Highlighted in orange is the NCB (click to enlarge)
Now what exactly is the NCB? Why does it matter? The geology of the NCB escapes me, however the unique makeup of the basin means that it could potentially harbour natural 'shale' gas, which companies such as Tamboran Resources are in the business of extracting through the process of 'fracking'. if you were to believe what Tamboran are telling the press in Northern Ireland, then fracking is the answer to all of our problems. Thousands of jobs will be created, NI will become an economic energy powerhouse, unparalleled in the UK, and that fracking is a harmless process.
Hydraluc Fracturing, or 'fracking' as it is lovingly known, is the process of drilling hundreds of feet into shale rock, blasting 'fracking fluid' (a mixture of water, chemicals and sand compound) into the rock to release trapped shale gas which is vented to the surface and 'bottled' so to speak.
This video below gives a more precise definition:
Does this sound like a reasonable alternative energy source?

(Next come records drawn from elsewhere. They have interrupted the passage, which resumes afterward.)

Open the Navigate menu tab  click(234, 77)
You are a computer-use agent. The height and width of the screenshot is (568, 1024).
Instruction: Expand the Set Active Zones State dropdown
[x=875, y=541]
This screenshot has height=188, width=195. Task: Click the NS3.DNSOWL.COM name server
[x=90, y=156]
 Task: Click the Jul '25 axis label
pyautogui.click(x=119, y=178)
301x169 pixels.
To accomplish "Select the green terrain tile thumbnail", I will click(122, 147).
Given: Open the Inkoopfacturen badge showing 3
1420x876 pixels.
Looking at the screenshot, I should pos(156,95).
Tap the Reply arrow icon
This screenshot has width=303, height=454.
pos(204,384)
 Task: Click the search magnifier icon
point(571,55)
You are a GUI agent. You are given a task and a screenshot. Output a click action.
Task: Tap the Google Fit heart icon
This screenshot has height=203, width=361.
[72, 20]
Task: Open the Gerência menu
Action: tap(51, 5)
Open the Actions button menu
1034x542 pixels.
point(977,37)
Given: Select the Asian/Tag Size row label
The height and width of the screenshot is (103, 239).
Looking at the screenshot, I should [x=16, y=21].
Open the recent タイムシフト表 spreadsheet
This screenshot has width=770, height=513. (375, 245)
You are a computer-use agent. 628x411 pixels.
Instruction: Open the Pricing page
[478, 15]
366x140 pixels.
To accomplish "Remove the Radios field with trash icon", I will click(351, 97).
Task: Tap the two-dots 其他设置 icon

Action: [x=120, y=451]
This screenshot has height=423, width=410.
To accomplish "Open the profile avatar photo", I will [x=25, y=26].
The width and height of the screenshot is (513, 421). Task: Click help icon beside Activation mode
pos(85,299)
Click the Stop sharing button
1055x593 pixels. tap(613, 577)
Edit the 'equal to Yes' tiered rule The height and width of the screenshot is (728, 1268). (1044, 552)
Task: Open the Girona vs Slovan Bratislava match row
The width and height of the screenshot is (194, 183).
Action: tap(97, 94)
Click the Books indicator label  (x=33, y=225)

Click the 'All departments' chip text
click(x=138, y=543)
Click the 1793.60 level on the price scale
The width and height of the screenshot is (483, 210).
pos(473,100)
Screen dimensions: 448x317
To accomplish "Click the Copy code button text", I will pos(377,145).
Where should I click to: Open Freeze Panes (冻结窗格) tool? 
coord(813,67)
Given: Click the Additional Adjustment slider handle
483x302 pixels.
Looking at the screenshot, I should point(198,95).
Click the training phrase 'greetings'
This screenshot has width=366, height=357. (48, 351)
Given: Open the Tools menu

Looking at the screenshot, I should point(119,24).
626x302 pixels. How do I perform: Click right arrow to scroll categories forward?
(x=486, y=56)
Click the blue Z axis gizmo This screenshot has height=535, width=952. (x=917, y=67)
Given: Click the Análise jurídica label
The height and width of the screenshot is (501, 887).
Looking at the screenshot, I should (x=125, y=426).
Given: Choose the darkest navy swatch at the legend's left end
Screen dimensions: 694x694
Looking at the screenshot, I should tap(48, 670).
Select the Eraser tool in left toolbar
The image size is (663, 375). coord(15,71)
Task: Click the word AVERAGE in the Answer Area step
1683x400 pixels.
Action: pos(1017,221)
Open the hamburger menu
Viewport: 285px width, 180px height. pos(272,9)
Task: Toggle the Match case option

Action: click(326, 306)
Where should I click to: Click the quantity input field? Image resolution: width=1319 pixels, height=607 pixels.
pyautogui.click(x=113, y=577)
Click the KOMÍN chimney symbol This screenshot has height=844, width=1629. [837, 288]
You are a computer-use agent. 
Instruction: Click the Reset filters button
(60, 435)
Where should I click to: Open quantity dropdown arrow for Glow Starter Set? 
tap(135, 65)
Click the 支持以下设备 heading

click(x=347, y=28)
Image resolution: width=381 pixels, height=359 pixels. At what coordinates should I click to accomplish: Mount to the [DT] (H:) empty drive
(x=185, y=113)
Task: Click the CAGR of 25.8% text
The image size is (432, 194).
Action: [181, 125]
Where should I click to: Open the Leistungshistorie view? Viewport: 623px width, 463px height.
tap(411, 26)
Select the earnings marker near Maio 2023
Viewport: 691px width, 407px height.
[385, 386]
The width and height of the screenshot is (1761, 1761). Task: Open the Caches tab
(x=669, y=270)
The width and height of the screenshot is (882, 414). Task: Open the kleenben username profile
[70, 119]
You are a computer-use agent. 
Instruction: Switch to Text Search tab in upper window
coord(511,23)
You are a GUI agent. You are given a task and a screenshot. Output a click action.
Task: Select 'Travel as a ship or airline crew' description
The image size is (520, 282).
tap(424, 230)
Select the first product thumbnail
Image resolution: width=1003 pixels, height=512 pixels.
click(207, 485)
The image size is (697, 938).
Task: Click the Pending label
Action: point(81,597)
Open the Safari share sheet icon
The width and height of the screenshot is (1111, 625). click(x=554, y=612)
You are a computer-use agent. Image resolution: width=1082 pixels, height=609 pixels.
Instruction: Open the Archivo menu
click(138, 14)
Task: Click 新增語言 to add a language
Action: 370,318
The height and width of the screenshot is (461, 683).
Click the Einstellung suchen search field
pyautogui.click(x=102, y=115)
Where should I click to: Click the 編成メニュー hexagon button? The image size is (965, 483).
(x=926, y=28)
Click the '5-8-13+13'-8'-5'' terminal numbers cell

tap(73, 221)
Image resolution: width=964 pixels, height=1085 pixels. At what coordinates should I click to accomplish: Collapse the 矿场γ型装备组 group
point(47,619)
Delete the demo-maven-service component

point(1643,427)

Well if it still does, have a read at this:
"An independent geological report has found that it is "highly probable" a controversial technique to extract gas, known as fracking, triggered two minor earthquakes on the Lancashire coast earlier this year. The energy company Cuadrilla - which suspended its fracking test operations in June following the tremors - said the conditions that caused them are unlikely to occur again."
- Taken from BBC News, 2nd November 2011
"Recent earthquakes in Ohio and Oklahoma have been directly linked to deep wells used to dispose of liquid wastes for hydraulic fracturing or "fracking" of natural gas, according to geological experts. And they expect more earthquakes to come as the industry continues to expand across the eastern United States. "
Okay, so it causes earthquakes. What else does it do? (As if that wasn't bad enough)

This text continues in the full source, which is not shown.